The greatest lesson that can be learned from the life and work of Tim Russert is that as a journalist he never made it about him. It was always about the Truth. Each Sunday, Tim labored to clear away all the obfuscation that stood between the American people and what the real story was. In this era of round-the-clock news coverage, and partisan anchors like Keith Olbermann and Bill O’Reilly, the type of journalism that Tim Russert practiced is needed now more than ever. Regardless of how he may feel towards and issue or a guest, Russert checked his political baggage at the door to the studio, and did his best to present the information as equitable as possible. For someone so famous for asking questions, his best attribute was the way he listened to the answers. If his life and untimely death can inspire a better Free Press, than it may be the best of all his great accomplishments.
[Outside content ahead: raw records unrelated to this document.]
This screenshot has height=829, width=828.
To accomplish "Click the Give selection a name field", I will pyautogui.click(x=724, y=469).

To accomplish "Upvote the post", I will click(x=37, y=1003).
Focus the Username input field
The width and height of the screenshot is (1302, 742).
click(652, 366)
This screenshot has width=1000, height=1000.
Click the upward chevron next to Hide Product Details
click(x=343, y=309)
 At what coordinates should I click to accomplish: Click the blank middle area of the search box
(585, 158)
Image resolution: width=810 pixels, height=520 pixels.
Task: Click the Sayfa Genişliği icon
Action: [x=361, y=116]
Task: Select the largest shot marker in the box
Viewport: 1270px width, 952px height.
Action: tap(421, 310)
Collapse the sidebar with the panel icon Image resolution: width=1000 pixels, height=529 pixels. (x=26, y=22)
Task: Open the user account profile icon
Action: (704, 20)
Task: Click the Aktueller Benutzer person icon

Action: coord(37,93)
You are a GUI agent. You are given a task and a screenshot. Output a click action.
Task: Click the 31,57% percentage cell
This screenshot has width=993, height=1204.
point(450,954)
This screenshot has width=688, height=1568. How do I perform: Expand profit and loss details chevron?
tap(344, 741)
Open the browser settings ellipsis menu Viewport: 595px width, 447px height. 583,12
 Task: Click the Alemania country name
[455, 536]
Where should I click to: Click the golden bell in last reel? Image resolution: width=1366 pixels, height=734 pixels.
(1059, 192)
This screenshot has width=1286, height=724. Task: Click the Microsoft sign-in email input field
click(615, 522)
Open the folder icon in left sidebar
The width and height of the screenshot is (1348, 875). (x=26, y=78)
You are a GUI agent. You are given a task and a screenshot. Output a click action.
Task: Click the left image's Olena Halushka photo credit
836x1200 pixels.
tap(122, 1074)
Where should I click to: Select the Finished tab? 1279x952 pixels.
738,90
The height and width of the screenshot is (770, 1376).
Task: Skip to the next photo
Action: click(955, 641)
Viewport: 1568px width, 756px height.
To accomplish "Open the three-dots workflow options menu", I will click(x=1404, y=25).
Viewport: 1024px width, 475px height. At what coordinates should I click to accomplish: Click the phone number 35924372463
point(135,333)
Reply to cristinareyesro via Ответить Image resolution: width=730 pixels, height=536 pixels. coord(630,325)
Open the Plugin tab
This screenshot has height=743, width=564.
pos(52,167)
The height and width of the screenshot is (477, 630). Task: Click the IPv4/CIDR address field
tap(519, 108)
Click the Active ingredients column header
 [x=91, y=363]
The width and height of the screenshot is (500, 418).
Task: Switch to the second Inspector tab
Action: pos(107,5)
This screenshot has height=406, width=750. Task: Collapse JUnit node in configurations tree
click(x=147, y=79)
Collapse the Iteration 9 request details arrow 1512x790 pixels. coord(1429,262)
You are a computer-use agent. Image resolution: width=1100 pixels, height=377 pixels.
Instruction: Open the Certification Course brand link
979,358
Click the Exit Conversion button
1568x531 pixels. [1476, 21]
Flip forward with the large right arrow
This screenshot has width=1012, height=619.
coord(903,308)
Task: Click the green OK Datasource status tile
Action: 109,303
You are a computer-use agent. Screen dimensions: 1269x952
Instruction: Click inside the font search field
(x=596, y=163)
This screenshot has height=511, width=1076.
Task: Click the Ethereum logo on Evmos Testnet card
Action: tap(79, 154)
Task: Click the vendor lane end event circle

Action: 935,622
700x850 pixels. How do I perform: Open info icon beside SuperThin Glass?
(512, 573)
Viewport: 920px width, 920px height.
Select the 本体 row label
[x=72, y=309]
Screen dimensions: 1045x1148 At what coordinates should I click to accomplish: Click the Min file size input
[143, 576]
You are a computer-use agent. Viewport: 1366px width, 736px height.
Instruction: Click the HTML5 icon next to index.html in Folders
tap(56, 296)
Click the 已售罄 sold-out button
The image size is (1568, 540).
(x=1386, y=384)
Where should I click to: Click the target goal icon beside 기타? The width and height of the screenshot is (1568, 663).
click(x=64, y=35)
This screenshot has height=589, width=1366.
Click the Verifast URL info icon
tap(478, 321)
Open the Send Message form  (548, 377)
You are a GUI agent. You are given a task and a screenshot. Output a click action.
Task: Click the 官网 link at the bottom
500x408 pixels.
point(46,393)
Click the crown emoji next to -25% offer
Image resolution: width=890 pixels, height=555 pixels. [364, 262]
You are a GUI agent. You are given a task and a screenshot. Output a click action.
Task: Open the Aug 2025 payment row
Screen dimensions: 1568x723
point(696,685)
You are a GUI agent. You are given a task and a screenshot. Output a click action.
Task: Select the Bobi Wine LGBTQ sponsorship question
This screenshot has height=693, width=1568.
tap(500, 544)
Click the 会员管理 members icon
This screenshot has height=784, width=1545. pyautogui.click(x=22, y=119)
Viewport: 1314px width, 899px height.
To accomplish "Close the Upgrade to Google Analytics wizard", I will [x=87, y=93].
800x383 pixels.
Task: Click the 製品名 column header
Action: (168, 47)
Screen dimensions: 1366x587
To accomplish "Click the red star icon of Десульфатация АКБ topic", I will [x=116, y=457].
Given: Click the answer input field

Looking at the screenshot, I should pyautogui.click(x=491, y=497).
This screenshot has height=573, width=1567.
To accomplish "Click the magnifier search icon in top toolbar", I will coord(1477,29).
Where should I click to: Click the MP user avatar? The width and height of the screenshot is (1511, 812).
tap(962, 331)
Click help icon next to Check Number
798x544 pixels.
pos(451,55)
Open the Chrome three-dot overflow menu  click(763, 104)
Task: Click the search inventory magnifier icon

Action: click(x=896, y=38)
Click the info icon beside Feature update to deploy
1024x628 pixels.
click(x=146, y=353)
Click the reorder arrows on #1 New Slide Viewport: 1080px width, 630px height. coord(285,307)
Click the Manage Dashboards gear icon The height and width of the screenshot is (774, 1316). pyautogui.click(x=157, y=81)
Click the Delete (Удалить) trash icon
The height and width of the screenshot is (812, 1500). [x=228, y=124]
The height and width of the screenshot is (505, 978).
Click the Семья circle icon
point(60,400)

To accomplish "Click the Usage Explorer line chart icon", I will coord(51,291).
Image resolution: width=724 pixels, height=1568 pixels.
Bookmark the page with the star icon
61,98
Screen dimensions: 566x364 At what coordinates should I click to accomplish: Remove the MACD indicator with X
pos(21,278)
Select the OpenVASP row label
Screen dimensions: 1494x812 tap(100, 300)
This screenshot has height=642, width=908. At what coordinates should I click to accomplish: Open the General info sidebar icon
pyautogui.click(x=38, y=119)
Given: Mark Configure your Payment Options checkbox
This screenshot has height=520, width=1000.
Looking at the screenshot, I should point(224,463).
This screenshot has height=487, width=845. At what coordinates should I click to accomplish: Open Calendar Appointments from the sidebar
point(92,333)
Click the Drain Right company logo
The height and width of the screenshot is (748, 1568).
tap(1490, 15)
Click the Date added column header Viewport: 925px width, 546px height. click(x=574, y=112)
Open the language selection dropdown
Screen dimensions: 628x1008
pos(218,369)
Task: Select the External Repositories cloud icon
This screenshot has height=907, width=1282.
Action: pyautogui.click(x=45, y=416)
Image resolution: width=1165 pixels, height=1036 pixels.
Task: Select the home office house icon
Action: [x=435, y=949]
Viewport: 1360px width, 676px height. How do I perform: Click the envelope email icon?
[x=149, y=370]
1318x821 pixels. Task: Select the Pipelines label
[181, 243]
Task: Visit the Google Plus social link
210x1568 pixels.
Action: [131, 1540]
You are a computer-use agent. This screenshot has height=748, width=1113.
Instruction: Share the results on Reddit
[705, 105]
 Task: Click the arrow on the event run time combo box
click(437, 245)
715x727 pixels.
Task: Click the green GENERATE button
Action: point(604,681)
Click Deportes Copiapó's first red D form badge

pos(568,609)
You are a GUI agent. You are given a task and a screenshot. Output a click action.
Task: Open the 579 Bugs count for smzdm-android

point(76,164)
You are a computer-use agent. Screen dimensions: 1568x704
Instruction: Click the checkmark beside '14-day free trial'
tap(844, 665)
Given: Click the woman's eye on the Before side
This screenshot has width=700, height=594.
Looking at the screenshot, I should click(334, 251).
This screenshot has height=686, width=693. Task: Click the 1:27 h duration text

I had the privilege to hear Tim Russert speak at my commencement from Lehigh University a few years back. It was a great speech that inspired as it entertained the thousands assembled on that hot day. But what was most noteworthy about the address was how little of it was spent on politics or journalism. He spoke more about the lessons learned from the Zen-like wisdom of Yogi Berra. The point of his speech – made quite eloquently and successfully – was that for the young graduates in attendance, who were blessed with the opportunity to receive a college education, they now have both the means and the obligation to take care of one another and those less fortunate. (I could only find a transcript of a commencement speech he gave last year at Washington University in St. Louis; but it is very close to what I heard, and is worth reading, here: http://news-info.wustl.edu/news/page/normal/9548.html )

In the speech he quotes his favorite commencement address in its entirety: “No exercise is better for the human heart than reaching down to lift up another person.” The tragic irony of that statement is that ultimately it was his heart that failed him physically. Doctors said that they found he had an enlarged heart; and after a life devoted to the lifting up of others, his friends and family could have made that diagnosis themselves.

As I type these words, it is exactly 10:30 am on the East coast; and that means its time to ‘Meet the Press.’ The Good Lord had better brush up on the Good Book, because Tim is coming, and I’m sure he has some questions.